Final Fantasy IV, hands down, dont care what anyone says, BEST FINAL FANTASY GAME (PS1 and snes versions tho, DS version makes me sick)

-Karaku32


----------



## Law (Jul 3, 2009)

CockroachMan said:
			
		

> FFV
> 
> Best job system ever.. +nice story with unexpected plot twists!



+1.

It had fucking awesome music too.


----------



## Overlord Nadrian (Jul 3, 2009)

xcalibur said:
			
		

> IV
> 
> It was the first one that made me care about whatever happened to the characters.
> Can't wait for the DS release.


What? The DS version was released AGES ago...(In 3D of course) But I share your opinion, it's the best 2D one.


----------



## Toni Plutonij (Jul 3, 2009)

You guys didn't notice that this is a BUMP of a year old thread 
	

	
	
		
		

		
		
	


	




To be honest, I loved first (and second), because they came on one cart on GBA, and I loved it, GBA port was awesome to me..

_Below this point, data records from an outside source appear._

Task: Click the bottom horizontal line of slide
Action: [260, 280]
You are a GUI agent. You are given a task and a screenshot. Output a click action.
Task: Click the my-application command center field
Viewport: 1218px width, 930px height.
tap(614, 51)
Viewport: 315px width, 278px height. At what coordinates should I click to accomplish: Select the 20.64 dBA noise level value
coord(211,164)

Also I like VI very much....But to be honest, I love all FF games (that are classical RPG style, not Chrystal Chronicles 
	

	
	
		
		

		
		
	


	




 )


----------



## Seven (Jul 8, 2009)

FFVI > FFIV > FFV > FFIII > FF > FFII


----------



## Splych (Jul 8, 2009)

It didn't make sense on how FFVI was actually FFIII in North America. Or is that because it was for older consoles?

I have only played through all of III, IV, Tactics, Tactics A2 and Revenant Wings. Out of all, I'd say IV was teh best...


----------



## Law (Jul 8, 2009)

Splych said:
			
		

> It didn't make sense on how FFVI was actually FFIII in North America.

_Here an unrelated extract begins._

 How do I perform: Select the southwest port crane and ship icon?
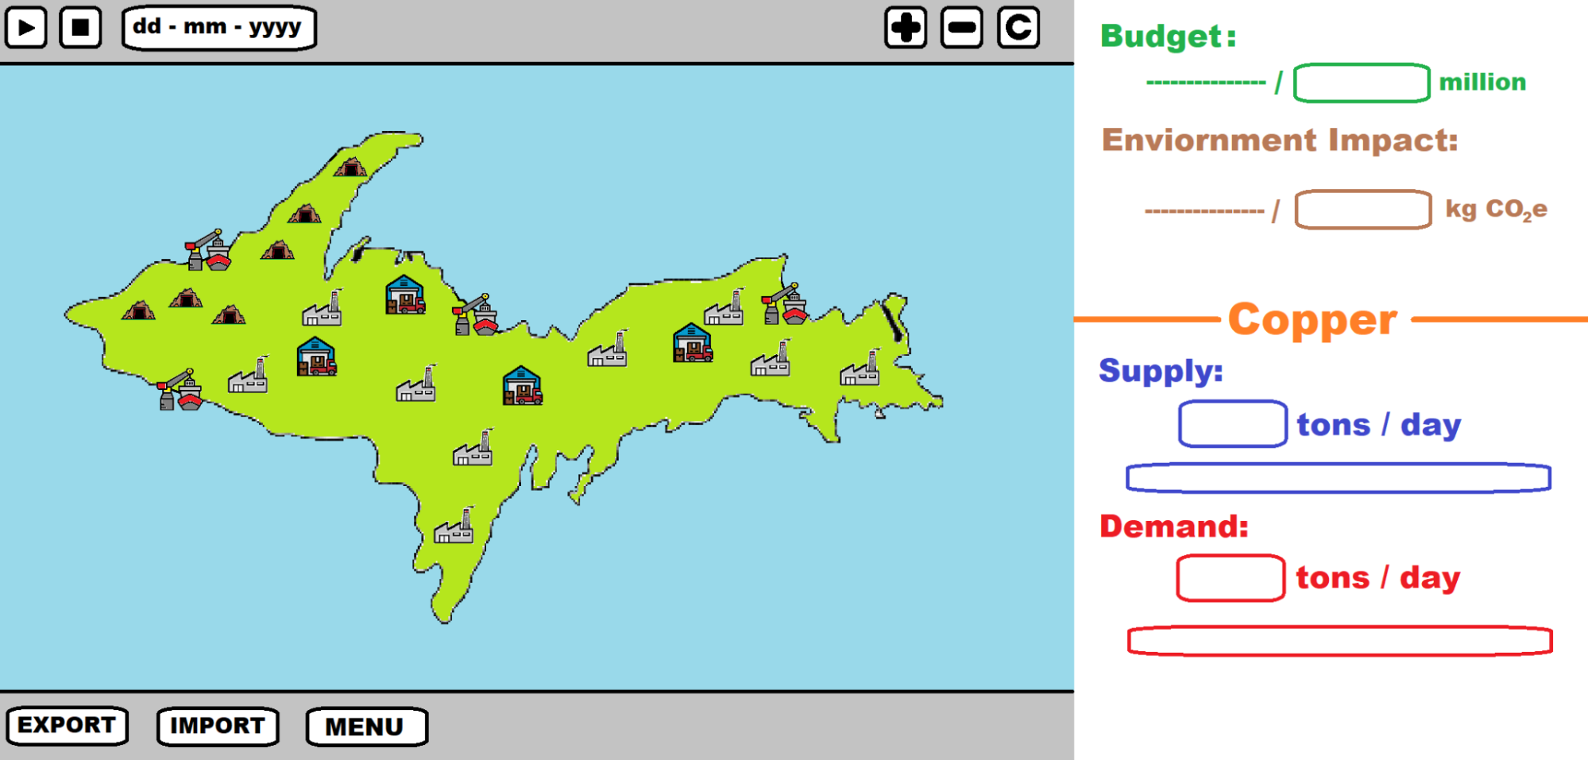point(180,390)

II and III didn't get released in the US, so instead of a giant number gap Square changed the numbering on IV to II when it was released in the US. V didn't leave Japan either, so when VI was released in the US they changed the number again so there wasn't a gap in the numbering.


----------



## Elritha (Jul 15, 2009)

Final Fantasy VI was my favourite. Excellent story and gameplay. Still is out of all the newer ones that were released. I just find them rather lacking these days.


----------



## Splych (Jul 15, 2009)

Damnit... Too confused. Will just follow what I know.

I + II = GBA Release in North America.
III = DS Release in North America.
IV = DS Release in North America.

And that is all I will think about so I won't get confused ^^


----------



## Lily (Jul 16, 2009)

IV > VI > I > V > II > III


----------



## Satangel (Jul 16, 2009)

Final Fantasy IV.
I loved the length of the game.


----------



## Jaems (Jul 16, 2009)

VI is the best Final Fantasy game to date, with XII up next.


----------